### Challenge
Edit the records from the line containing "This screenshot has height=1080, width=2400." through the end of the records so that "checkbox" becomes "tick box", changing nothing else, and give back only those lines.
## Begin Dataset records
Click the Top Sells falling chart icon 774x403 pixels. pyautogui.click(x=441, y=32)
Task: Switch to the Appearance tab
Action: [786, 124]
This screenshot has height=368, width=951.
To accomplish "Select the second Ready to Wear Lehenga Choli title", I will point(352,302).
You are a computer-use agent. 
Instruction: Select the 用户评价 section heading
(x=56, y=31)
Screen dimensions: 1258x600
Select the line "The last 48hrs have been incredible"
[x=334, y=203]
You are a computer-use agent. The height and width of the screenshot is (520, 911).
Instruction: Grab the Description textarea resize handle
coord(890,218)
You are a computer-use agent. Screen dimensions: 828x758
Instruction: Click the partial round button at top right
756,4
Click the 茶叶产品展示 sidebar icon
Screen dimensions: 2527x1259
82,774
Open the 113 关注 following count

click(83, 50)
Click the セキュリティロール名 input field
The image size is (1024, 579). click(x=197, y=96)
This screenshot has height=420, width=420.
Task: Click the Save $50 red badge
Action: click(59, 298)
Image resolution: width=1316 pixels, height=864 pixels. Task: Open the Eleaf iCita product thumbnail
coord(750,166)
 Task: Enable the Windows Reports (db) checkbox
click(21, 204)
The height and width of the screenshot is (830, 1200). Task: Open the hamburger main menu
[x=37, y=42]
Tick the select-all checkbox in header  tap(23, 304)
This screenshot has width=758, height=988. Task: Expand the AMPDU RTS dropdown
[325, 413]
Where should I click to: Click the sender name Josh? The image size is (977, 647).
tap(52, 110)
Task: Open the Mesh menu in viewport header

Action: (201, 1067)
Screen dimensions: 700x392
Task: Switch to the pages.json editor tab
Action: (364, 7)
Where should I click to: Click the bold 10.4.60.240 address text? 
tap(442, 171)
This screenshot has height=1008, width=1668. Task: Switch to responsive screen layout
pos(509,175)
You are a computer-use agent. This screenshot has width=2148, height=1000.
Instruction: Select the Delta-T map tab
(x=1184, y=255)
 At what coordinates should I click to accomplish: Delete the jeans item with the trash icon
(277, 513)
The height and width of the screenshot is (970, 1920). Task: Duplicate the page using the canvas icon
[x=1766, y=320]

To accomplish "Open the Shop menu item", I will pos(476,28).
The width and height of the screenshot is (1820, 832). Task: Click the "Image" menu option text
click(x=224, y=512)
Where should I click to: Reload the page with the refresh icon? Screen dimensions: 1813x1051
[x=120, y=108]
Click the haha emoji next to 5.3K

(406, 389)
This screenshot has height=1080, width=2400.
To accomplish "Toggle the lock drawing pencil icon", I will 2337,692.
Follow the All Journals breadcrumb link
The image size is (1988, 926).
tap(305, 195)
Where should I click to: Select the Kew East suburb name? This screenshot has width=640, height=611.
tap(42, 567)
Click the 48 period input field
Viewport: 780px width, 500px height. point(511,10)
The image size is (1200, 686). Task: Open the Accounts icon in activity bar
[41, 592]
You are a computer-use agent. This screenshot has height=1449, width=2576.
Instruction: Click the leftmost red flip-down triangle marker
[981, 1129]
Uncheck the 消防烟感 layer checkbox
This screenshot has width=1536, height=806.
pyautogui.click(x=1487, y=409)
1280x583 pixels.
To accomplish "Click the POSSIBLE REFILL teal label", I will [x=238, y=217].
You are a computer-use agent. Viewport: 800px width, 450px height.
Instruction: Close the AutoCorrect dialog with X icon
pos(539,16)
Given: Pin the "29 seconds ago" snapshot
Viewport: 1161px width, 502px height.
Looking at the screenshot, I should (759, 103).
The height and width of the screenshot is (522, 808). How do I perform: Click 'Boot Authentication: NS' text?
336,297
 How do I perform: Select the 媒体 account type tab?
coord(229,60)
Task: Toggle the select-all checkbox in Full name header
## End Dataset records
### Answer to the exercise
This screenshot has height=1080, width=2400.
To accomplish "Toggle the lock drawing pencil icon", I will 2337,692.
Follow the All Journals breadcrumb link
The image size is (1988, 926).
tap(305, 195)
Where should I click to: Select the Kew East suburb name? This screenshot has width=640, height=611.
tap(42, 567)
Click the 48 period input field
Viewport: 780px width, 500px height. point(511,10)
The image size is (1200, 686). Task: Open the Accounts icon in activity bar
[41, 592]
You are a computer-use agent. This screenshot has height=1449, width=2576.
Instruction: Click the leftmost red flip-down triangle marker
[981, 1129]
Uncheck the 消防烟感 layer tick box
This screenshot has width=1536, height=806.
pyautogui.click(x=1487, y=409)
1280x583 pixels.
To accomplish "Click the POSSIBLE REFILL teal label", I will [x=238, y=217].
You are a computer-use agent. Viewport: 800px width, 450px height.
Instruction: Close the AutoCorrect dialog with X icon
pos(539,16)
Given: Pin the "29 seconds ago" snapshot
Viewport: 1161px width, 502px height.
Looking at the screenshot, I should (759, 103).
The height and width of the screenshot is (522, 808). How do I perform: Click 'Boot Authentication: NS' text?
336,297
 How do I perform: Select the 媒体 account type tab?
coord(229,60)
Task: Toggle the select-all tick box in Full name header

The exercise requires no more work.